La descarbonización, más que un reto, se presenta como una oportunidad para mejorar la competitividad y autonomía de Europa. «Reducir la dependencia energética como país y también como empresas reduce la vulnerabilidad frente a eventos geopolíticos que no podemos controlar», sintetizó Miguel Rodrigo, director general del Instituto para la Diversificación y Ahorro de la Energía (IDAE).
«Europa puede aprovechar la transición ecológica para liderar en los sectores industriales del futuro», sostuvo Carmen Navarro, gerente del Grupo Español para el Crecimiento Verde, y añadió que «debemos ver la transición como una política económica y no solo climática».
Miguel Rodrigo (IDAE): «Reducir la dependencia energética reduce la vulnerabilidad frente a eventos geopolíticos que no podemos controlar»

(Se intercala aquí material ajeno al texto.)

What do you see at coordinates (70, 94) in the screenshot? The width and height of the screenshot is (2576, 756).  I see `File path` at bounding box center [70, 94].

La ciencia al servicio de la industria
La colaboración público-privada y la inversión en I+D+i se perfilan como dos factores fundamentales en el desarrollo de la competitividad tanto en el continente como en España. Pero, eso sí, siempre con perspectiva y pensando en la aplicación final de la investigación. Ciencia e industria deben de ir de la mano y no funcionar como compartimentos estancos, tal como defendieron Laura Diéguez, directora de Asuntos Públicos de Bayer, y Merche Carod, Business Manager de Química en Eurecat. «No puede ser que destinemos recursos públicos a la investigación pero que luego esa investigación no se aplique», resumió Carod: «Necesitamos puentes más sólidos entre investigación e industria».
La necesidad de potenciar el tejido industrial comienza por la investigación, pero también por las pequeñas empresas en las que se aplica esa innovación, que deben tener suficientes inversiones para poder crecer y desarrollarse, según apuntó Ignacio Huici, Business Development Officer de EIT InnoEnergy.
«La base industrial es necesaria para una economía sana. Si queremos seguir teniendo una sociedad próspera, necesitamos una industria fuerte», dijo Rikardo Bueno, director general de la Alianza Vasca de Investigación y Tecnología, quien sumó que «es importante que el apoyo de la administración pública sea sostenido en el tiempo, como una apuesta estratégica».
En este contexto, es importante remarcar el concepto de «transición justa» para garantizar que la transformación sea beneficiosa para todos. «Transición justa implica minimizar el impacto de los cambios, potenciar las oportunidades y que no quede nadie atrás», explicó Judit Carreras, directora del Instituto para la Transición Justa.
Este desarrollo industrial no concede, sin embargo, utopías sino realidad y acción inmediata, tal como señaló Carod: «Dejemos de idealizar la Europa que teníamos y empecemos a observar qué han hecho bien quienes tenemos alrededor». Actuar y aprovechar el momentum es fundamental, y el continente requiere audacia e innovación para desarrollar al máximo sus oportunidades.
El componente competitivo de la carrera por la descarbonización es especialmente destacado en territorios como Asturias, cuya realidad industrial, que ha pasado por varias reconversiones previas, puede servir como ejemplo y punta de lanza para la industria verde, como explicó Carlos García Sánchez, director de la Fundación Asturiana de la Energía.
Pensar Europa de arriba a abajo, desde fuera hacia dentro y desde dentro hacia fuera es la única manera de garantizar una transición justa, en la que nadie se quede atrás y que genere una mayor calidad de vida para todos los habitantes del continente. Como sintetizó Jordi Sánchez, CEO de Bayer España y Portugal, «la industrialización verde nos brinda la oportunidad de crear comunidades fuertes y resilientes generando espacio y empleo de calidad». Unas palabras que, frente al crispado tablero internacional y el pesimismo a veces imperante, nos hacen pensar en que un futuro de esperanza es más que posible.